Short exercise » Count the lines below that contain the string "bounding", matching case exactly, and reply with only that number.

Record excerpts »
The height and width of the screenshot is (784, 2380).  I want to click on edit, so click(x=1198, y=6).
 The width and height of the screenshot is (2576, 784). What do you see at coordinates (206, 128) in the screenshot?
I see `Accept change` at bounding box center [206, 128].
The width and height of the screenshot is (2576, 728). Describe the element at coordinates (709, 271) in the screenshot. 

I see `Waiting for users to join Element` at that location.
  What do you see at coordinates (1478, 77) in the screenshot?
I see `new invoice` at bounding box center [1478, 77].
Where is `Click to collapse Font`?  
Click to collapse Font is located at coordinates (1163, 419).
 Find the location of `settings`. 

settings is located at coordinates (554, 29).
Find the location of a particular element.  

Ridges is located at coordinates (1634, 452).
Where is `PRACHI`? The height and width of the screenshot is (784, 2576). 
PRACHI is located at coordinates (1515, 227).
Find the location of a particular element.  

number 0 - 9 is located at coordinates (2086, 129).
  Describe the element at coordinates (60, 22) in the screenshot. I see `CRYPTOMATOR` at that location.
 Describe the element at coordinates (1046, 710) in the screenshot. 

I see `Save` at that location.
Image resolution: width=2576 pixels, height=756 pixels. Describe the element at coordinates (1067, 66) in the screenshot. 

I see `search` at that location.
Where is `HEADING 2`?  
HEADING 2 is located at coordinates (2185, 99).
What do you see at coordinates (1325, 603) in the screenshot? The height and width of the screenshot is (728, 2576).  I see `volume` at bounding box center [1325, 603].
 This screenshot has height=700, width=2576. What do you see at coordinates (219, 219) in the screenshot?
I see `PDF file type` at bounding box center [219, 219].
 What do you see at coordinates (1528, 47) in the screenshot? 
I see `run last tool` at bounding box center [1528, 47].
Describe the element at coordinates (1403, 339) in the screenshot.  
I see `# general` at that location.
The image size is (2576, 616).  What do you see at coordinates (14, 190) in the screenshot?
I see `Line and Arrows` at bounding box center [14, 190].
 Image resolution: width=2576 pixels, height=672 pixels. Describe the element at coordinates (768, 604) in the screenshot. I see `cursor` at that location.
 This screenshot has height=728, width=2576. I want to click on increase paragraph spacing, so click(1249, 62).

Full answer » 6